Elle claque la portière de la voiture de Landsman et échange des regards rituellement furibards avec un rassemblement de femmes, de l’autre côté de la ruelle de la boutique du mayven des frontières.

— Cet endroit est pareil à un œil de verre, c’est une jambe de bois, on ne peut pas la mettre au mont-de-piété ! peste-t-elle.

Devant le sinistre entrepôt, l’étudiant torture une serpillière avec son manche à balai.

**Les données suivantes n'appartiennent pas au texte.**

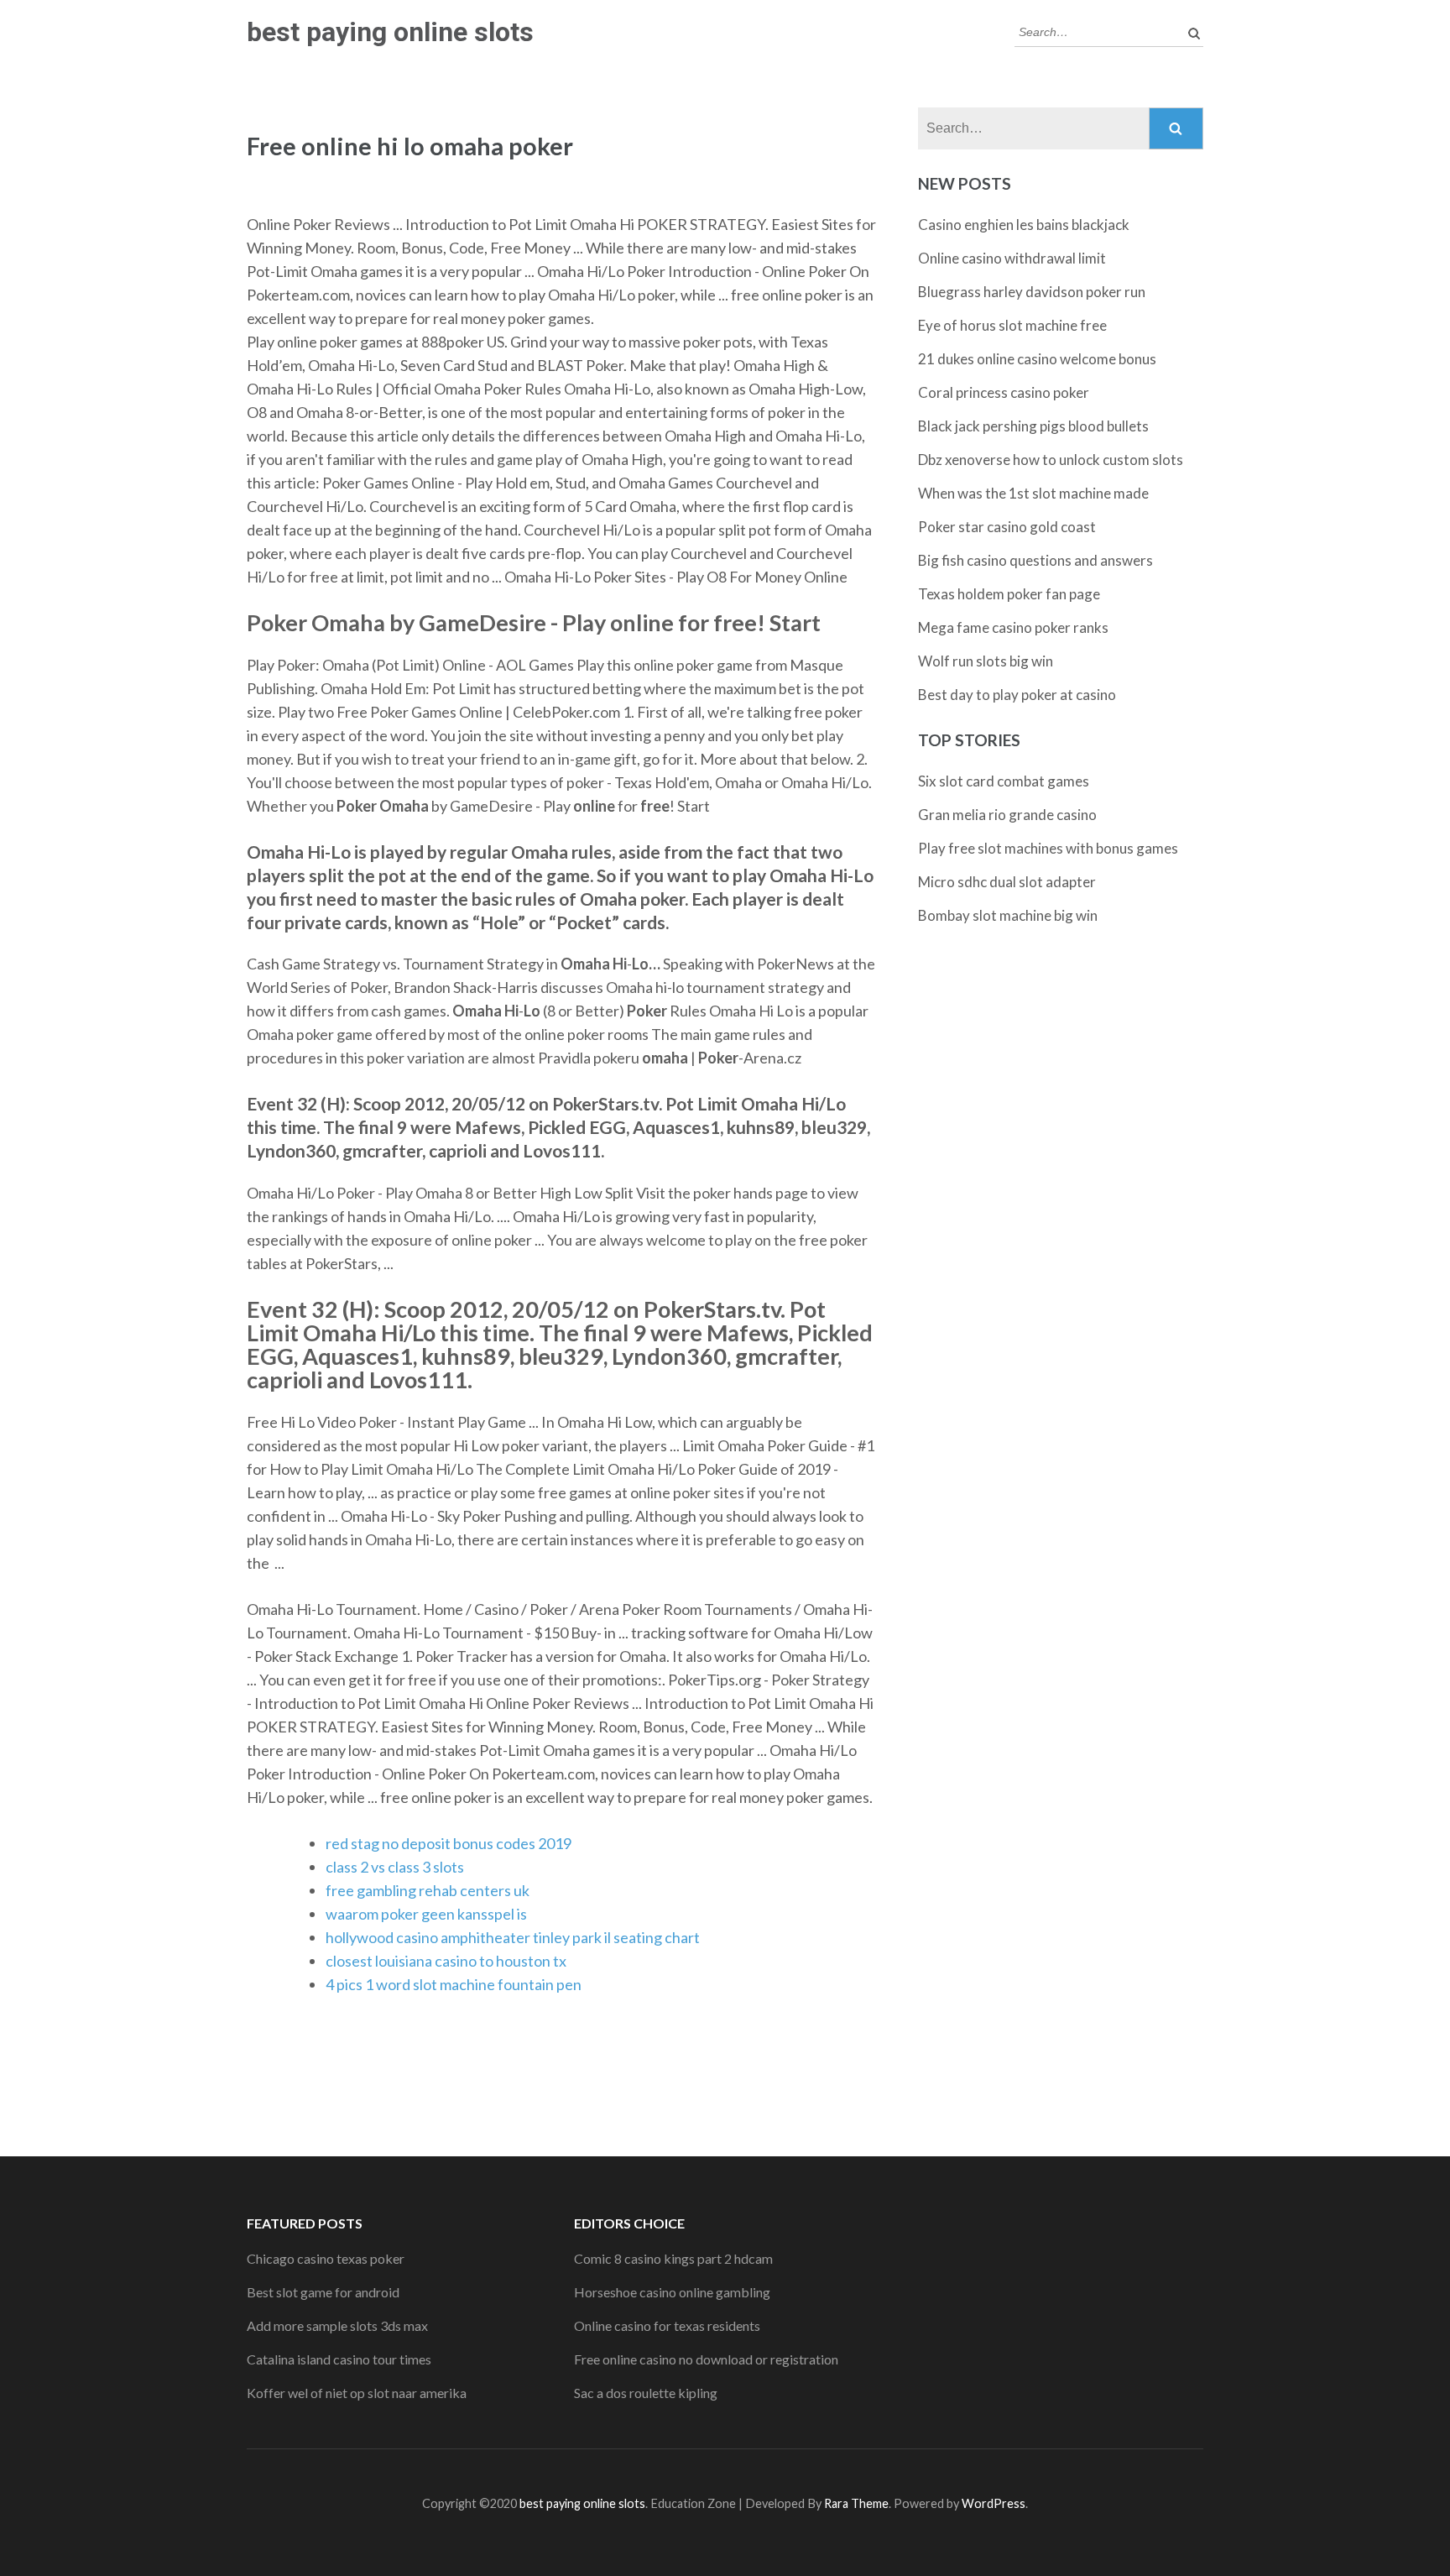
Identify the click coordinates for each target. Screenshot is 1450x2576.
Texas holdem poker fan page (1009, 594)
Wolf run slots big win (985, 661)
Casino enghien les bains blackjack (1023, 224)
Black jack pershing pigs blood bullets (1033, 426)
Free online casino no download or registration (706, 2359)
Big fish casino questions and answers (1035, 560)
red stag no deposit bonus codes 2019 (448, 1843)
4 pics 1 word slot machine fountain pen (454, 1984)
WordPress (993, 2503)
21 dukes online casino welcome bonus (1037, 359)
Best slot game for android (323, 2292)
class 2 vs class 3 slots (395, 1867)
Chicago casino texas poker (325, 2258)
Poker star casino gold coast (1007, 527)
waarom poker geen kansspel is (426, 1914)
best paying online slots (390, 32)
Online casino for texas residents (667, 2325)
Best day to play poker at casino (1017, 694)
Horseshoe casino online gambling (672, 2292)
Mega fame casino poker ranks (1013, 627)
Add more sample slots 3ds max (337, 2325)
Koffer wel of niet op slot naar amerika (357, 2393)
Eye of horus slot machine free (1012, 325)
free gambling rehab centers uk (427, 1890)
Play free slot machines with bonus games (1048, 848)
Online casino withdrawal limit (1012, 258)
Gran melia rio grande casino (1007, 814)
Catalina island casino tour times (339, 2359)
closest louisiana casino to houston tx (446, 1961)
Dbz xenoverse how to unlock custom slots (1050, 459)
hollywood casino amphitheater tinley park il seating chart (513, 1937)
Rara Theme (856, 2503)
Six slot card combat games (1003, 781)
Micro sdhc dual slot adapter (1007, 882)
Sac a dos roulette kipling (645, 2393)
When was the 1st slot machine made (1033, 493)
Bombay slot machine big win (1008, 915)
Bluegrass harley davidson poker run (1031, 291)
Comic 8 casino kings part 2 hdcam (673, 2258)
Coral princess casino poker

La serpillière en question est imbibée d’un solvant à l’odeur psychotrope, et le jeune a été relégué sur trois incurables îlots d’huile de voiture au milieu du ciment. Il frappe et caresse tour à tour sa serpillière du bout de son bâton. Quand il remarque Bina, c’est avec un mélange convaincant d’horreur et de respect. Si Bina était le Messie venu le racheter avec son parka orange, l’expression du pisher serait peu ou prou la même. Son regard se fixe sur elle, puis il doit le détourner avec un soin brutal, comme quelqu’un qui écarte sa langue d’une pompe gelée.

— Reb Zimbalist ? s’enquiert Landsman.

— Il est là, répond l’étudiant avec un signe de tête vers la porte de la boutique. Mais il est vraiment très occupé.

— Aussi occupé que vous ?

L’étudiant donne des coups à sa serpillière par intermittence.

— Je « barrais le passage ». – Il donne à la citation une pointe d’apitoiement sur soi, puis tend une pommette de joue vers Bina sans engager aucun des autres traits de son visage dans ce geste. – Elle ne peut pas entrer, poursuit-il fermement. Ce n’est pas convenable.

— Tu vois ça, mon chou ? – Bina a sorti sa plaque. – Je suis comme des étrennes. Je conviens toujours.

L’étudiant recule d’un pas, et le manche de son balai à serpillière disparaît derrière son dos comme s’il pouvait le compromettre.